Belangrijk onderdeel van de Advocatenwet is het toezicht op de advocatuur, dat binnen de beroepsgroep is neergelegd. Het WODC-rapport oordeelt daarover op hoofdlijnen positief. ‘Het onderzoek toont aan dat het toezicht en de toezichtscultuur zich in de afgelopen jaren in positieve richting heeft ontwikkeld’, luidt de conclusie. Niettemin zijn verdere verbeteringen ‘mogelijk en noodzakelijk’, aldus de onderzoekers.
Verschillen
Eén van de mogelijke verbeteringen betreft de formele rol van het dekenberaad, waarin de elf lokale dekens periodiek overleggen. Die vergadering heeft zich ontwikkeld tot een belangrijk orgaan, maar ontbeert de wettelijke basis om beleidsregels op te stellen. Die bevoegdheid ligt bij de elf afzonderlijke dekens en bij het College van Toezicht. Dat heeft tot gevolg dat de aanpak niet overal hetzelfde is. De onderzoekers zeggen ‘aanzienlijke verschillen’ te constateren ‘bij de inzet van de instrumenten en de aandacht die aan toezichtspeerpunten besteed wordt’.

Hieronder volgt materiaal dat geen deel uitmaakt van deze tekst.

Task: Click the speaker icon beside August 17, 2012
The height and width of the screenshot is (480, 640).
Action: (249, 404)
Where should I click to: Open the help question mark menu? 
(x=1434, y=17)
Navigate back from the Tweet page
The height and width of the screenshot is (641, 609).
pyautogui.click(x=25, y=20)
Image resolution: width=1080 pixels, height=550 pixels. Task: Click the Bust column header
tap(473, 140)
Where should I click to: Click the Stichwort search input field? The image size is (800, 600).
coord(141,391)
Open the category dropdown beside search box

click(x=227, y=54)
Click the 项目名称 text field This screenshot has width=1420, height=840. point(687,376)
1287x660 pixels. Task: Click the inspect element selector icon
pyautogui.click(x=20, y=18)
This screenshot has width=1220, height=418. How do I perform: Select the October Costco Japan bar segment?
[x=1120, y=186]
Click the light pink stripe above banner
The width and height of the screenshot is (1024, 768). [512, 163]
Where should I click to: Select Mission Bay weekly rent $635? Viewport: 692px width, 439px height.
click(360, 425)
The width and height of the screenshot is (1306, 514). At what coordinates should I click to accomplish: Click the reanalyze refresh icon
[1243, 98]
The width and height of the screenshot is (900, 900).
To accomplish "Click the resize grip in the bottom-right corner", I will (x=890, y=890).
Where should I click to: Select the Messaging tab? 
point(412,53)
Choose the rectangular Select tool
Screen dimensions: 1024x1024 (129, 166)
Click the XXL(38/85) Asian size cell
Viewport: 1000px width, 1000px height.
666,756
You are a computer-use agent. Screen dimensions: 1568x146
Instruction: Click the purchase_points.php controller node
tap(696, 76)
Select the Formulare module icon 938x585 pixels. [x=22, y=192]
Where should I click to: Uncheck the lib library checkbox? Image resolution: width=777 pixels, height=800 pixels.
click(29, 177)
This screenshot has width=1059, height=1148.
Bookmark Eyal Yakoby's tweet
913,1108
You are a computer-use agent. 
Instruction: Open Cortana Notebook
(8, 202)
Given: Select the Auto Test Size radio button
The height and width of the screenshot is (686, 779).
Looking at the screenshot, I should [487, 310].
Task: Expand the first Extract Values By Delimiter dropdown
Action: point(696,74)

Een formele rol voor het dekenberaad heeft vergaande gevolgen in het toezicht op advocaten. Als het dekenberaad wordt aangewezen als wettelijk toezichthouder op de advocatuur in plaats van de dekens, werken de dekens straks onder verantwoordelijkheid van het dekenberaad. De inzet van geld en middelen voor het toezicht wordt dan door het dekenberaad bepaalt.
Draagvlak
Minister Dekker voor Rechtsbescherming schrijft maandag in een brief aan de Tweede Kamer dat hij samen met de NOvA wil bezien hoe het dekenberaad een wettelijke grondslag kan krijgen. De bewindsman benadrukt dat hij ‘draagvlak bij de advocatuur’ gaat zoeken. ‘Het is zaak dat zorgvuldig te werk wordt gegaan zodat de ‘checks and balances’ van het stelsel intact blijven.’
De NOvA zegt zich goed te kunnen vinden in de conclusies van het evaluatierapport en graag het gesprek met de minister aan te willen gaan.
Ook Monique Brink en Jan Frederik Schnitzler, de twee voorzitters van het dekenberaad zeggen blij te zijn dat Dekker overgaat tot het formaliseren van het dekenberaad als bestuursorgaan met toezichtbevoegdheden.